| What the task requires |
If a line in the records below contains the word "Identify", return that line.

─── Given records

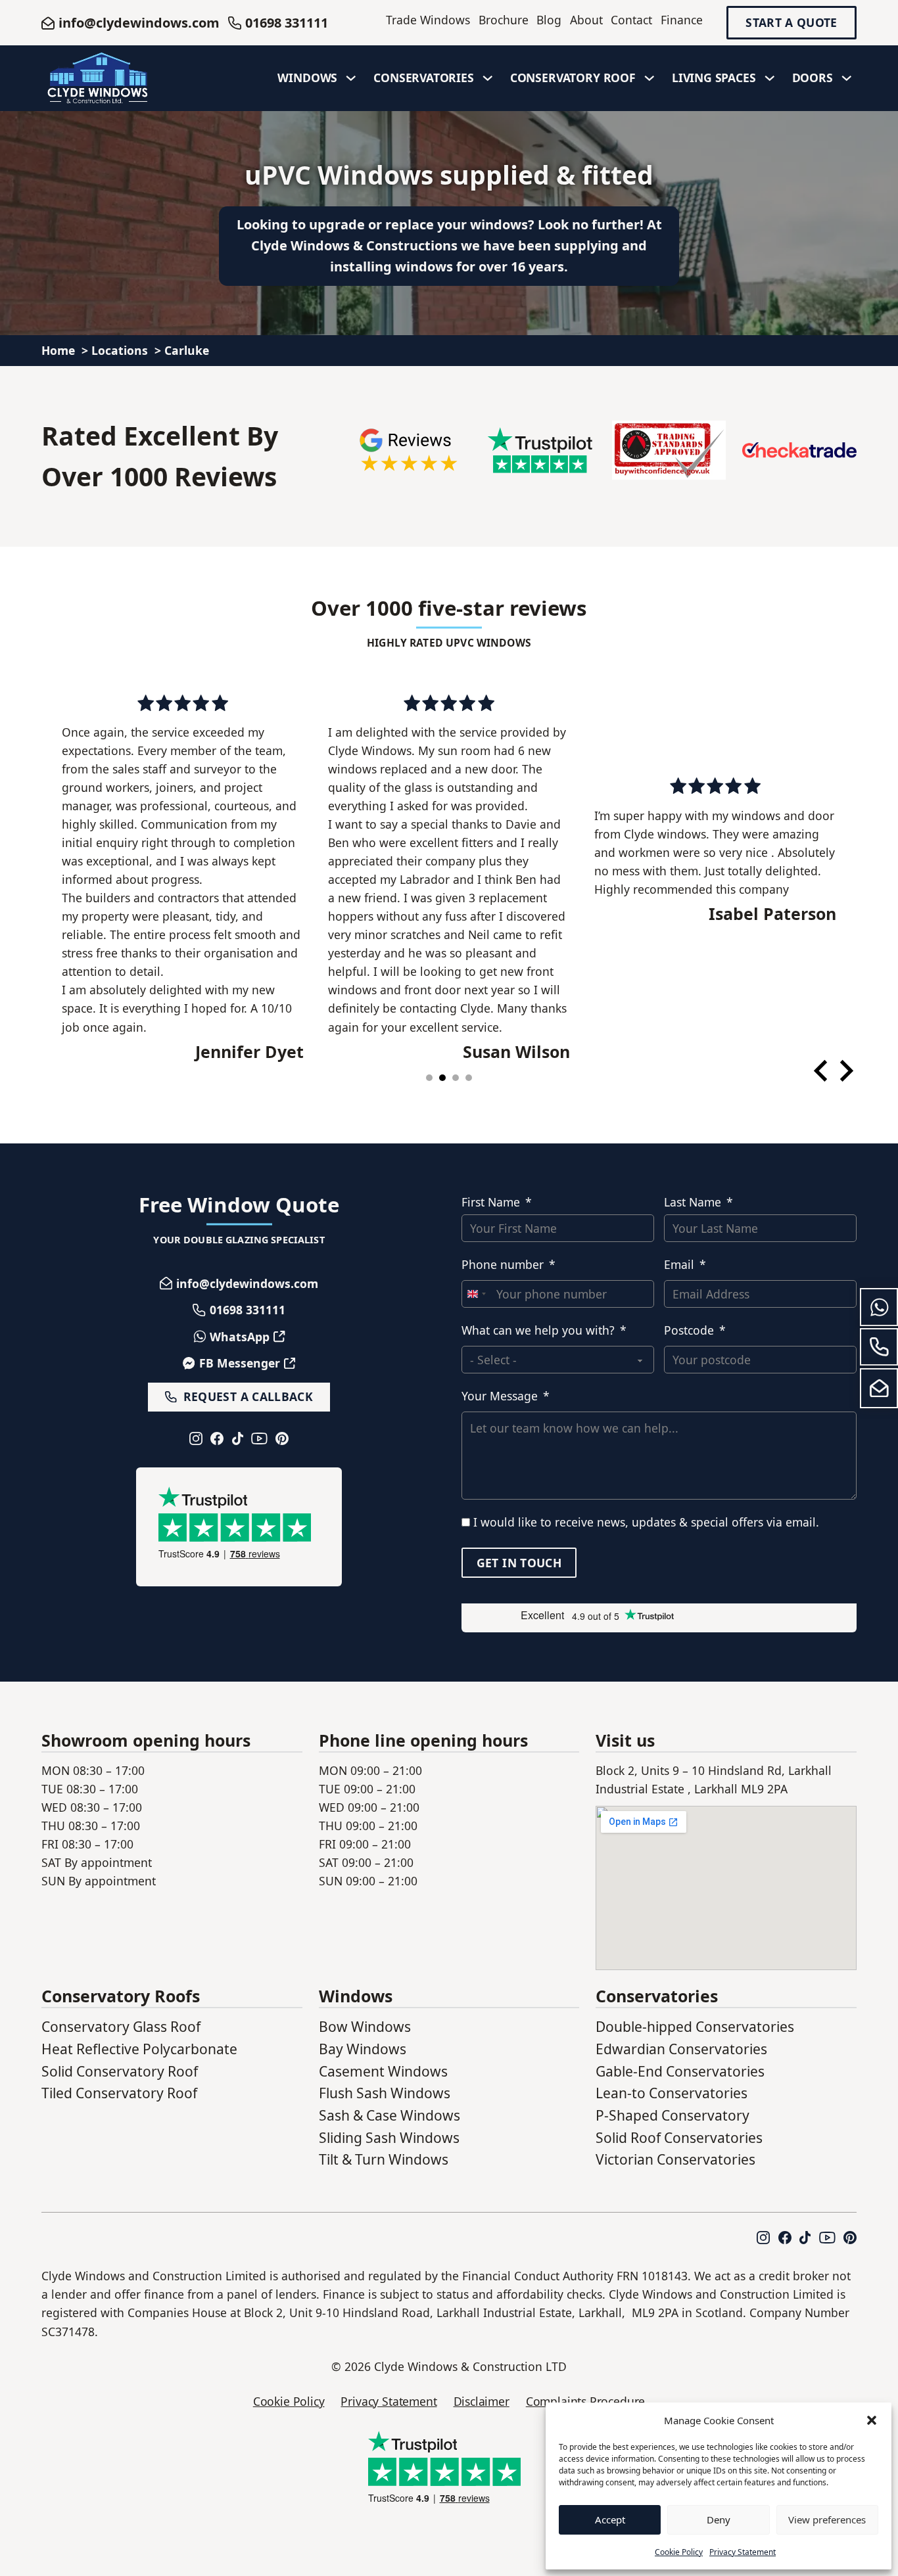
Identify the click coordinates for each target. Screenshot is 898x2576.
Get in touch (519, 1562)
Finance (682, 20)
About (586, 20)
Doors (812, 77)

──────
─── Given records

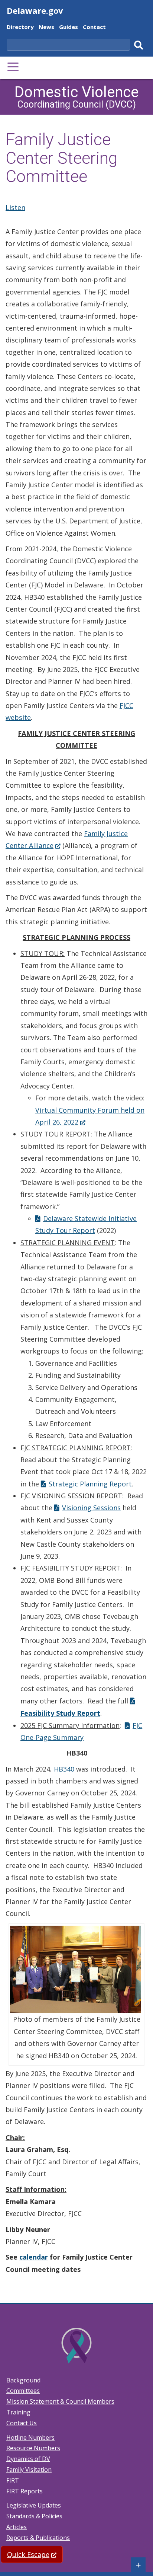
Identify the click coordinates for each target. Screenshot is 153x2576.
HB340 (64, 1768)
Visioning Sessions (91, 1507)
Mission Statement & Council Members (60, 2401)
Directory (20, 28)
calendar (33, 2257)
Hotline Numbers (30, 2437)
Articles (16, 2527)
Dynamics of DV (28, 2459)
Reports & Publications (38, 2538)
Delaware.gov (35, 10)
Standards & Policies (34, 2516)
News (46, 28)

──────

| Answer section |
Identify the click coordinates for each target. Screenshot is 898x2576.
Identify the click coordinates for each target. Screenshot is 153x2576.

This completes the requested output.